··· Records supplied ···

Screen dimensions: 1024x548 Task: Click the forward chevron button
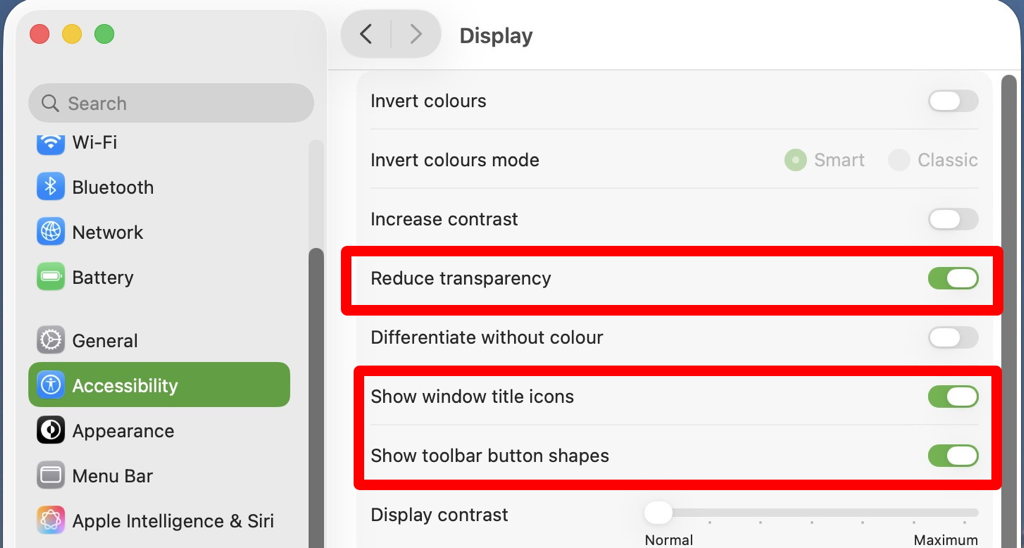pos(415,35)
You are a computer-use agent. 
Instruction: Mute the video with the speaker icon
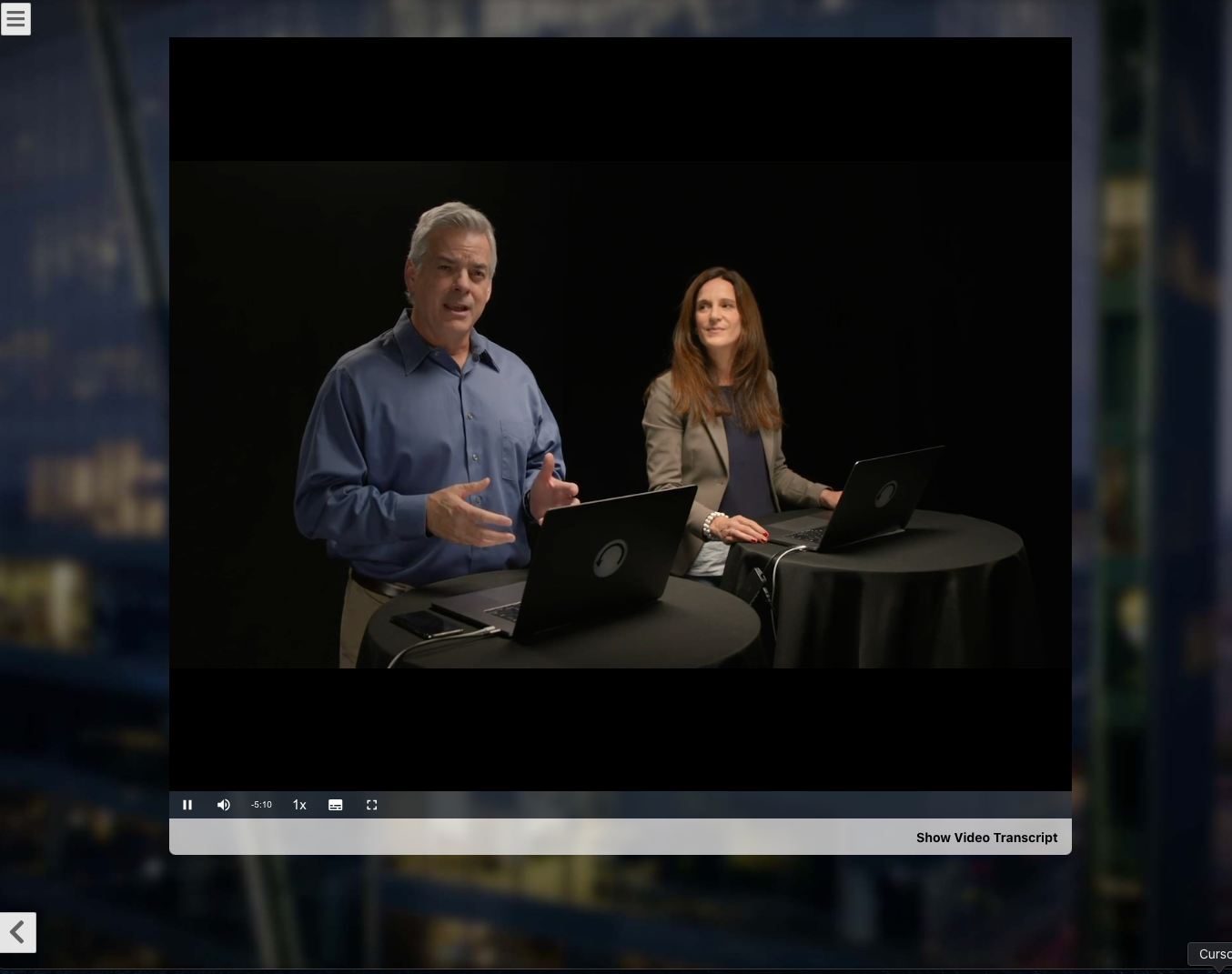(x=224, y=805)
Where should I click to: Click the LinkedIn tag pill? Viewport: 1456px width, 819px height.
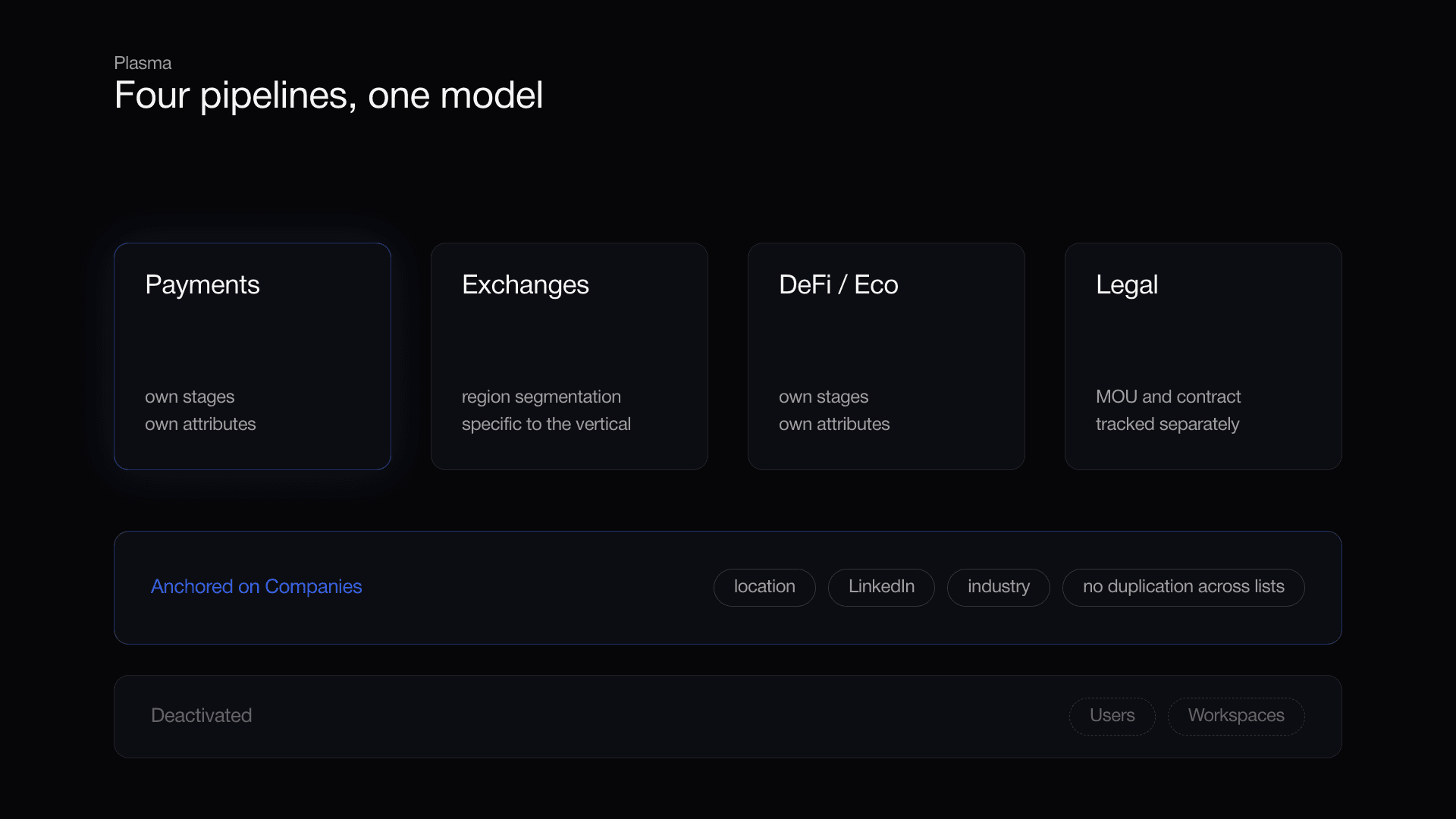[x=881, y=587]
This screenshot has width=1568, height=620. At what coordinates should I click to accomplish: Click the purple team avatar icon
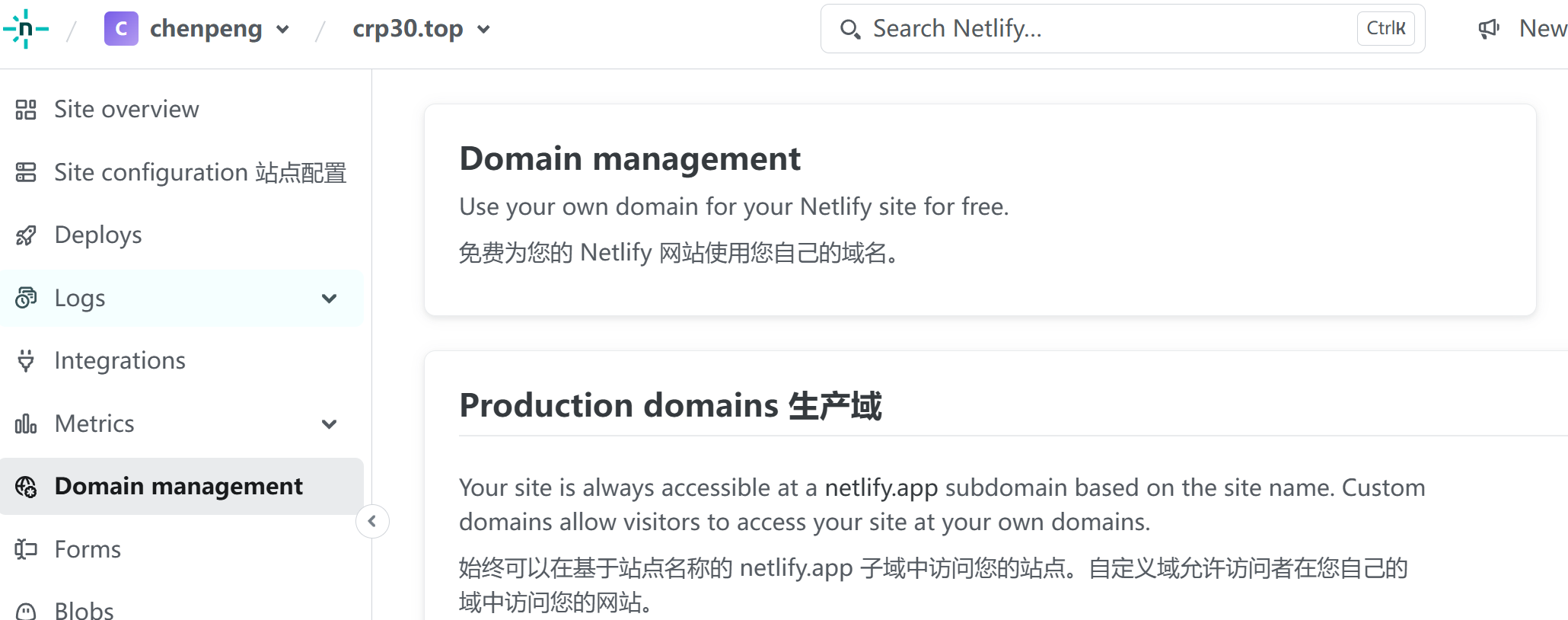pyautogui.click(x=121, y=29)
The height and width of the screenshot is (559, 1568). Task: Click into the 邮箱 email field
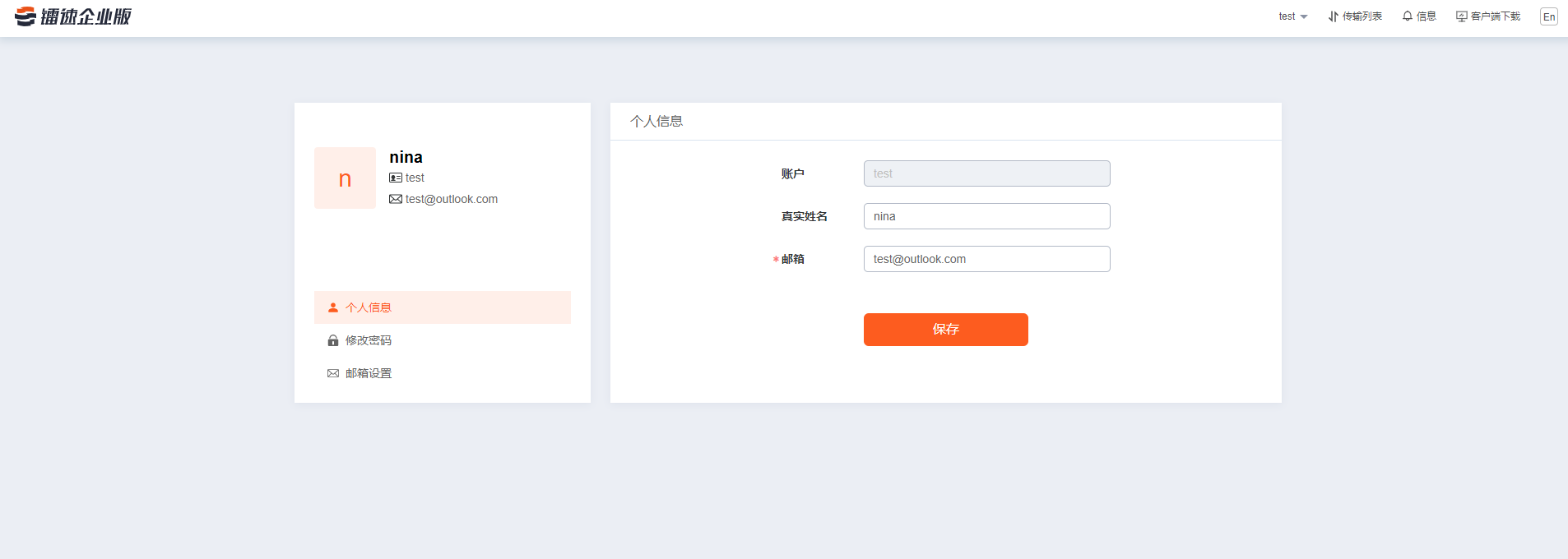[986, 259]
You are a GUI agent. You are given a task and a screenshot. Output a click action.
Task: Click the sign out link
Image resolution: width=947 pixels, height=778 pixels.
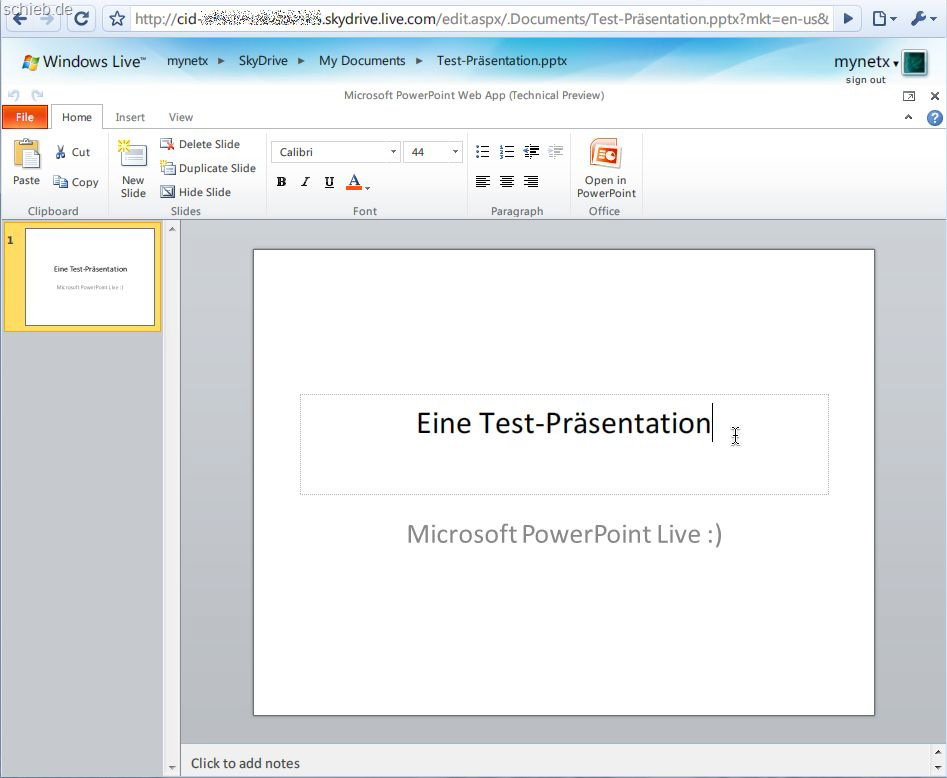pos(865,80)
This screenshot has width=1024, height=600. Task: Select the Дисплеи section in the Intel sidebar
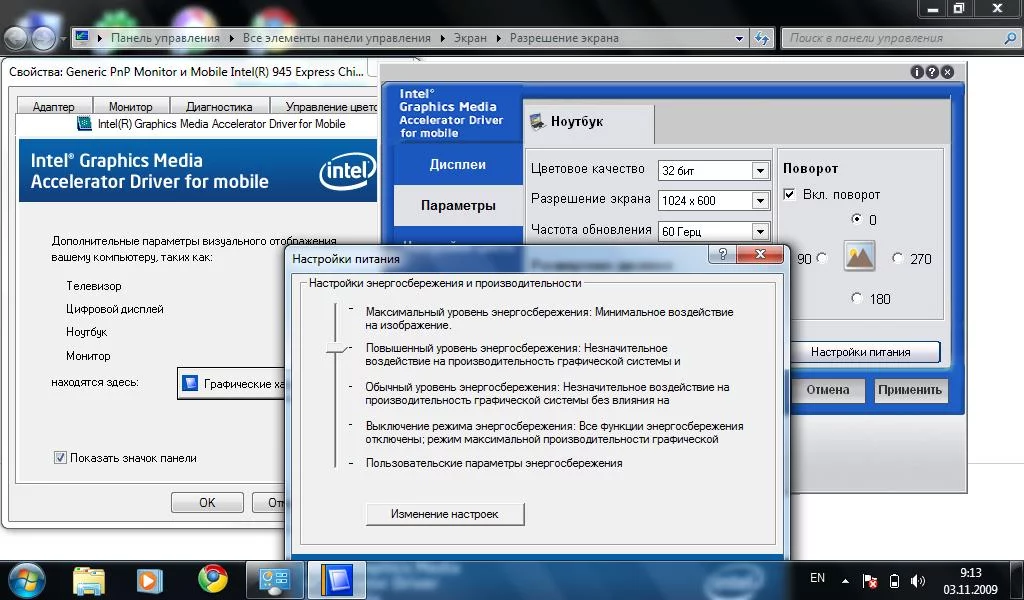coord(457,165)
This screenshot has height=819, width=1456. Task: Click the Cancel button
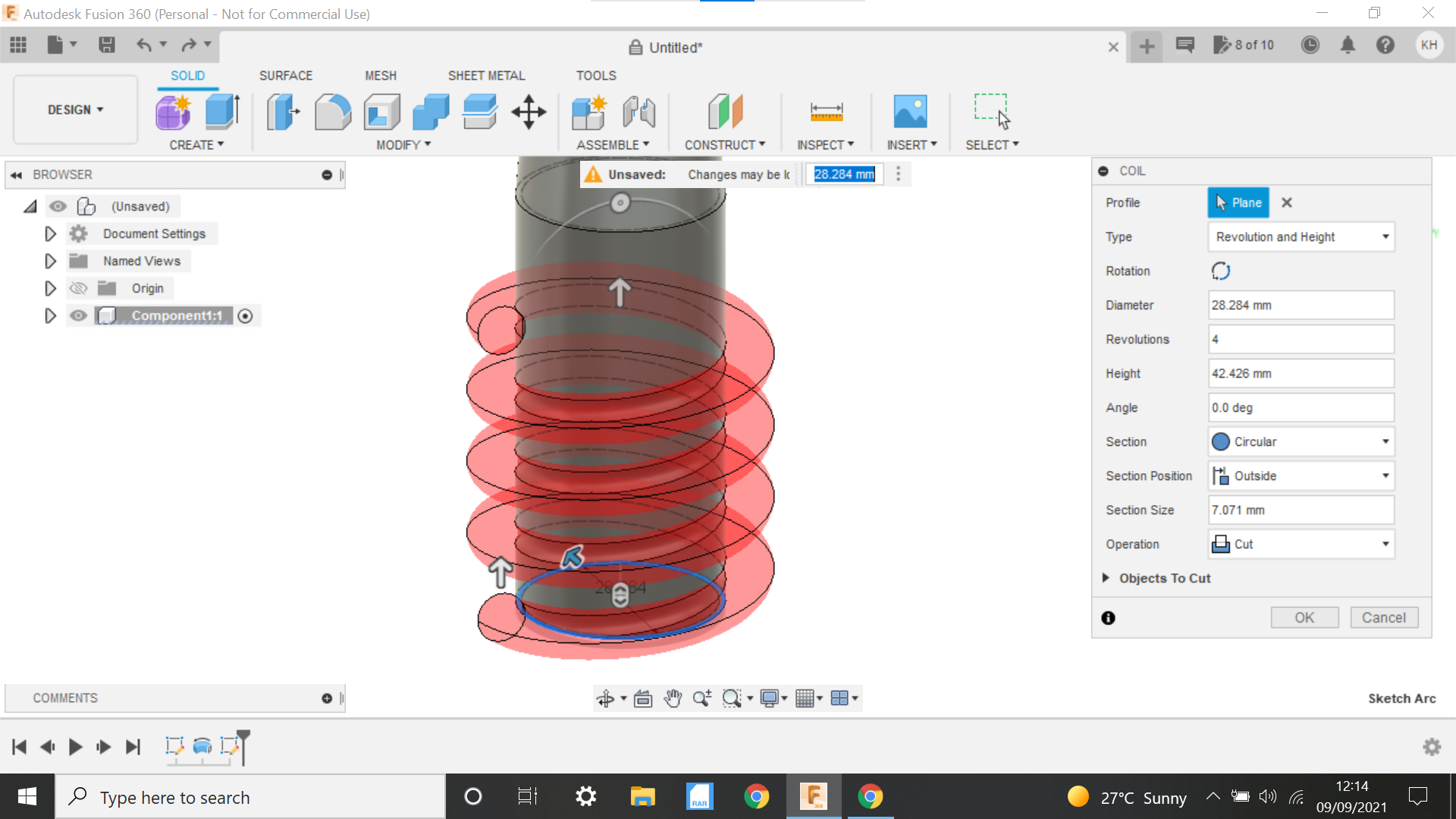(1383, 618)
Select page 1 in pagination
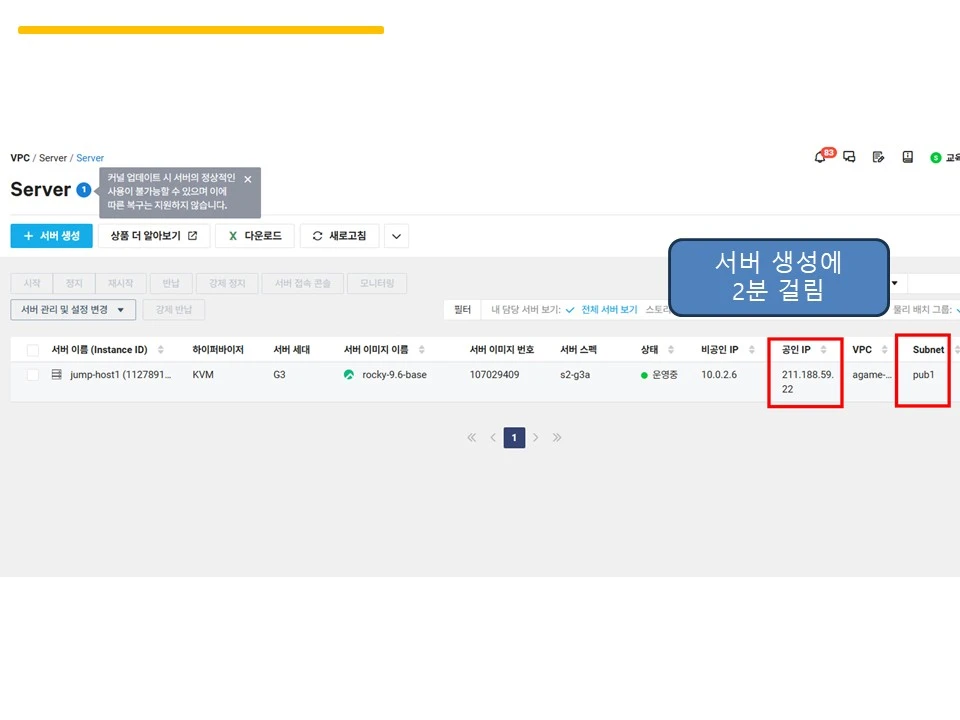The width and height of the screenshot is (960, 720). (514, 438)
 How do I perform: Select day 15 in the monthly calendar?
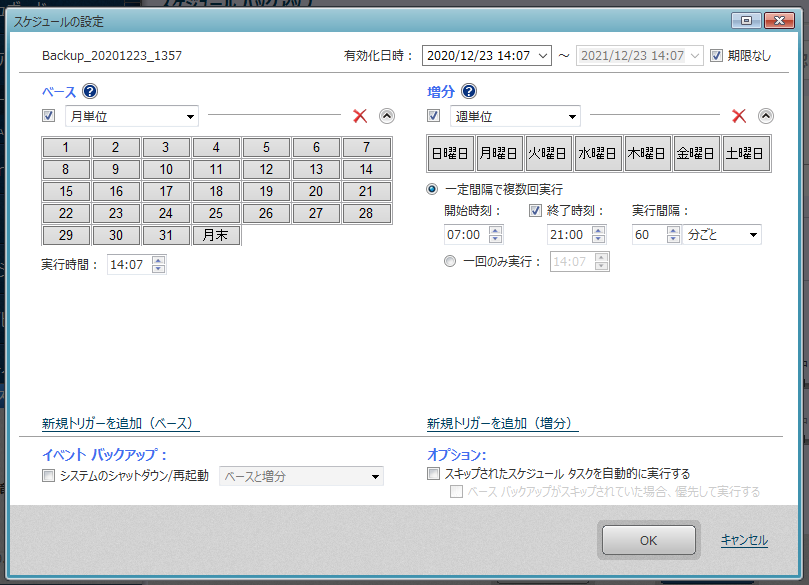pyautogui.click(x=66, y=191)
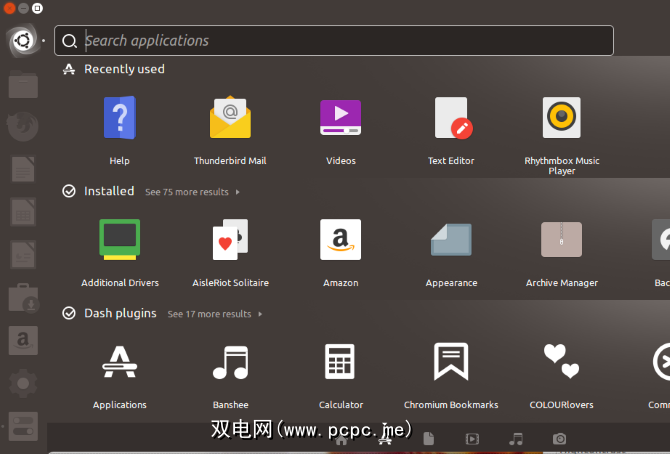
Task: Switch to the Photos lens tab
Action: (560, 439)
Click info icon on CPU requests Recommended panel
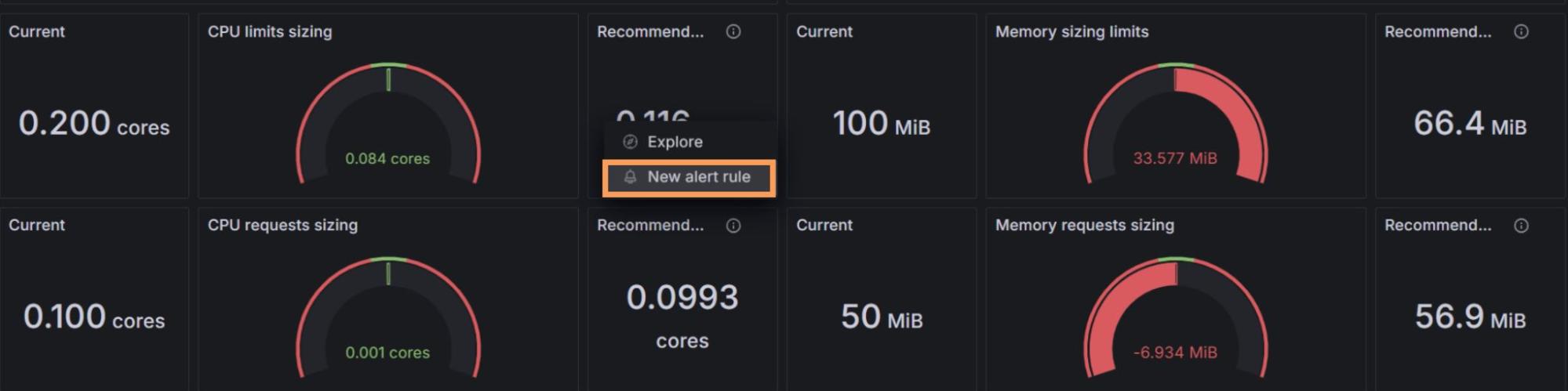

···

Copy the lines word for word, starting with the very first line at the top and continuing through the line with "[x=881, y=587]". Leave the pictures out of your copy.

Screen dimensions: 1024x548 Task: Click the forward chevron button
pos(415,35)
You are a computer-use agent. 
Instruction: Mute the video with the speaker icon
(x=224, y=805)
Where should I click to: Click the LinkedIn tag pill? Viewport: 1456px width, 819px height.
[x=881, y=587]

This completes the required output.